Wednesday, May 19, 2010

The Climategate Chronicle

Late last year, climate researchers were accused of exaggerating study results. SPIEGEL ONLINE has since analyzed the hacked "Climategate" e-mails and provided insights into one of the most unprecedented spats in recent scientific history.

The article is interesting not only for its portrayal of climate science as highly politicized relative to other areas of scientific research, but also for the reliance on social science rather than natural science to explicate the situation. Analyzing 15 years of debate between climate scientists and climate skeptics, the article outlines the dynamics of a process of polarization and draws liberally on the insights of sociologist of science Peter Weingart. In particular, Weingart notes that both sides have opted to misrepresent the situation by removing ambiguity and emphazising certainty.

Weingart says the political ramifications only fuelled the battle between the two sides in the global warming debate. He believes that the more an issue is politicized, the deeper the rifts between opposing stances. .... And even scientists are not always interested solely in the actual truth of the matter. Weingart notes that public debate is mostly "only superficially about enlightenment." Rather, it is more about "deciding on and resolving conflicts through general social agreement." That's why it helps to present unambiguous findings.

The Time for Clear Answers Is Over

However, it seems all but impossible to provide conclusive proof in climate research. Scientific philosopher Silvio Funtovicz foresaw this dilemma as early as 1990. He described climate research as a "postnormal science." On account of its high complexity, he said it was subject to great uncertainty while, at the same time, harboring huge risks.

The experts therefore face a dilemma: They have little chance of giving the right advice.
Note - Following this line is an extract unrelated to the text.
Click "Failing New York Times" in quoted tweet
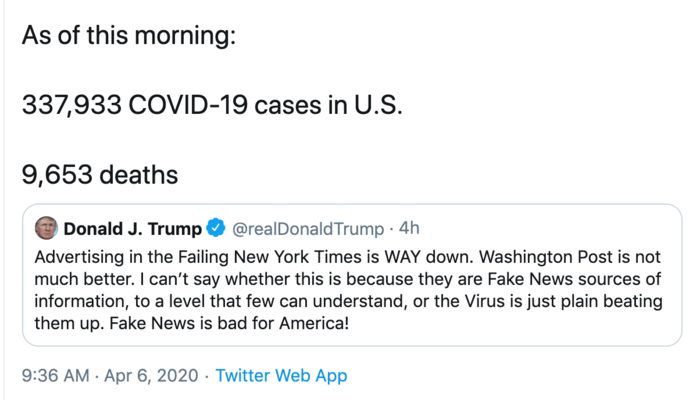The height and width of the screenshot is (400, 700). coord(224,255)
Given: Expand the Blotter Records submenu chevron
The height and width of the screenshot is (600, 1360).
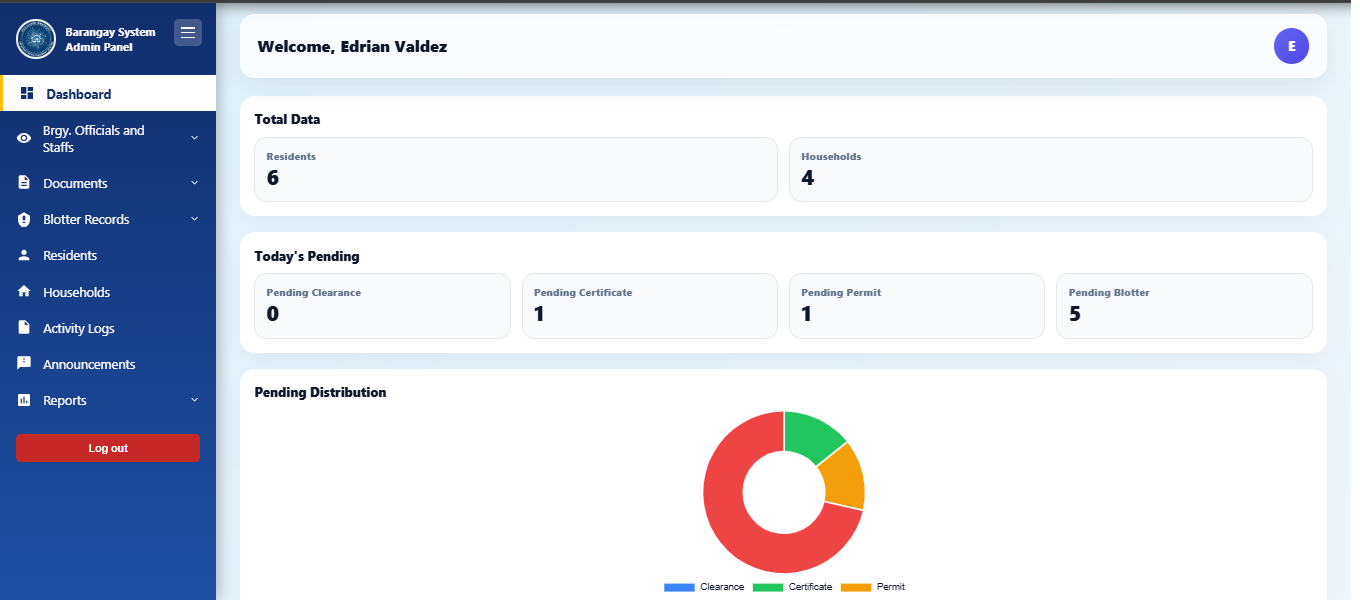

If they don't sound the alarm, they are accused of not fulfilling their moral obligations. However, alarmist predictions are criticized if the predicted changes fail to materialize quickly.

Climatological findings will probably remain ambiguous even if further progress is made. Weingart says it's now up to scientists and society to learn to come to terms with this. In particular, he warns, politicians must understand that there is no such thing as clear results. "Politicians should stop listening to scientists who promise simple answers," Weingart says.

An interesting collection of photos accompanies the essay.

Ministers of the Maldives government met on the sea bed to draw attention to the global warming and its effect on sea levels.

1 comment:

  1. I totally agree with this assessment, and furthermore: climate change is "the new normal." The climate IS changing rapidly. We can see its effects weekly on the television with every torrential rainstorm that destroys cities, with every drought and movement north of thousands of species, with new lows of summer and winter ice in the Atlantic, etc. etc. We're watching this happen day by day but that's part of the problem. We're adjusting to it as the new normal. Even catastrophic events won't change our behaviour much--we'll simply adapt our current systems to the new circumstances.